On July 22, 2022, Arhaus reported a data breach stemming from a cybersecurity incident in which an unauthorized party accessed sensitive employee information contained on the company’s systems. According to Arhaus, the breach resulted in the names, driver’s license numbers, Social Security numbers, and financial account numbers of certain employee’s being compromised. After confirming the breach and identifying all affected parties, Arhaus began sending out data breach letters to all affected parties.
If you received a data breach notification, it is essential you understand what is at risk and what you can do about it. To learn more about how to protect yourself from becoming a victim of fraud or identity theft and what your legal options are in the wake of the Arhaus data breach, please see our recent piece on the topic here.
What Lead Up to the Arhaus Data Breach
According to the official filing by Arhaus recently wrapped up an investigation pertaining to a data security incident that occurred earlier in the year. While Arhaus does not mention the date that it first learned of the breach, the company confirmed that an unauthorized party was able to access certain employee email accounts between March 25, 2022 and May 24, 2022.
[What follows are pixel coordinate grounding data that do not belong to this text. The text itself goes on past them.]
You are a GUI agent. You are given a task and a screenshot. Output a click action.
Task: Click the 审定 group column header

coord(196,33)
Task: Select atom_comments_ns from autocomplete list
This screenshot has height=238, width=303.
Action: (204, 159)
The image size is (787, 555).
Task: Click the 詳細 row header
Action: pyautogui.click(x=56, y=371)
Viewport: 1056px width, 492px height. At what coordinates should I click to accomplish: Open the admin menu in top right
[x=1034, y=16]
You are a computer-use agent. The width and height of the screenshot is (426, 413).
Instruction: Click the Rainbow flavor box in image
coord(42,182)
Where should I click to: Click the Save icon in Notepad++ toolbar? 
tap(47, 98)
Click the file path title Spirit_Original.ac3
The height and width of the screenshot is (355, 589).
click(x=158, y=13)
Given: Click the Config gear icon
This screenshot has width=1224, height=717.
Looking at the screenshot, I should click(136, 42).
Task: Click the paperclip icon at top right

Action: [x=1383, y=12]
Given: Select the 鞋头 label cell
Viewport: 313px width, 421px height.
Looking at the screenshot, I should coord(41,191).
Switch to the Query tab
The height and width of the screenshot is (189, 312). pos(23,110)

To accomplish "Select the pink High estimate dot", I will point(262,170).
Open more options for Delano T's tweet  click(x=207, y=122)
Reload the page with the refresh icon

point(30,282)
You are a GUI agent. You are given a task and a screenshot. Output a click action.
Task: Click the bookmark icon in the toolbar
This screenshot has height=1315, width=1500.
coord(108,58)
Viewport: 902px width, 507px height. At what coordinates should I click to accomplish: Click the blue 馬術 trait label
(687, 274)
Upon learning of the incident, Arhaus enlisted the assistance of cybersecurity professionals to investigate whether any employee data was compromised. On June 24, 2022, the company’s investigation confirmed that sensitive information belonging to some employees was contained in the affected employees’ email accounts.
Upon discovering that employee data was accessible to an unauthorized party, Arhaus began the process of reviewing all affected files to determine what information was compromised and which employees were impacted by the incident. While the breached information varies depending on the individual, it may include your name, driver’s license number, Social Security number, and financial account information.
On July 22, 2022, Arhaus sent out data breach letters to all individuals whose information was compromised as a result of the recent data security incident.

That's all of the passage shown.